School is nothing new, we’ve all been sitting in classes and studying all night for tests for years now. Meeting teachers and the classic icebreakers we do in class is not news. However, college is a whole new ball game when it comes to what you do outside of class. For one, I have so much more free time than I thought possible, certainly way more than I did in high school. But, I don’t have the same friends to hang out with. I have all this time and a whole new group of ways to possibly fill it with. It is in this time that I began to figure out who I was.
It gave me time to figure out new passions and to pursue new things, but it also gave almost too much time to think. It made me realize that school is not the center of life or the most important part. There are so many things to do and see, so many ways to explore that I would’ve never thought of in high school. Sure, I’m paying money to get an education, but the moments that are making that money worth don’t always happen in the classroom.
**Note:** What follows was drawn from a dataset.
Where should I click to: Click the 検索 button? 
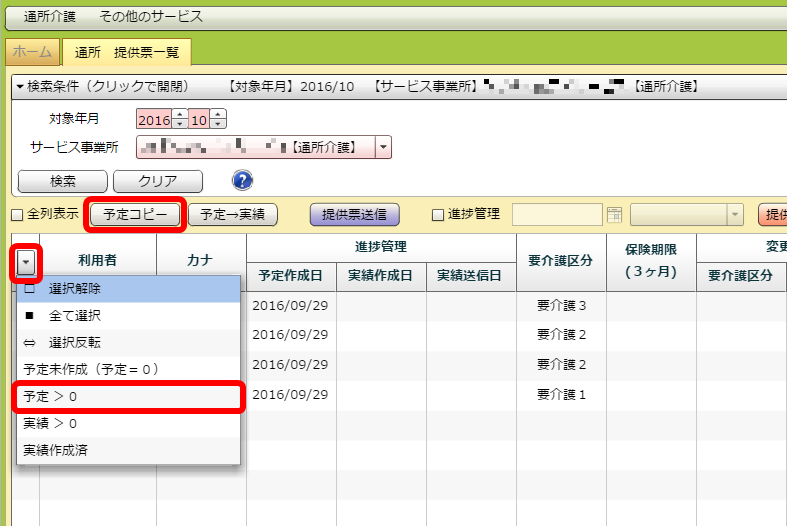(63, 181)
The social scene in college is also incredibly different from high school. When you’re in high school you get to separate personal life and school life to a certain degree. You could go to class and then come home and be surrounded by family and distance yourself from the day-to-day life of loud teenagers. But, the uncomfortable or great part of college, depending on whom you’re talking to perhaps, is that your home and your school are one and the same. Life becomes an amalgamation of learning, friendship, romance, extracurricular and home. It’s not impossible to adjust; it just takes more time for some people. If I were to give advice to my friends still in high school, I would tell them not to worry about college, the way so many do. They’ll be fine with the academics. They’ll pass Sociology 101 the same way they passed AP Chemistry. I’d tell them to start thinking about what it is they really want to do. I’d ask them on how they plan to come to terms with humanity outside of the books.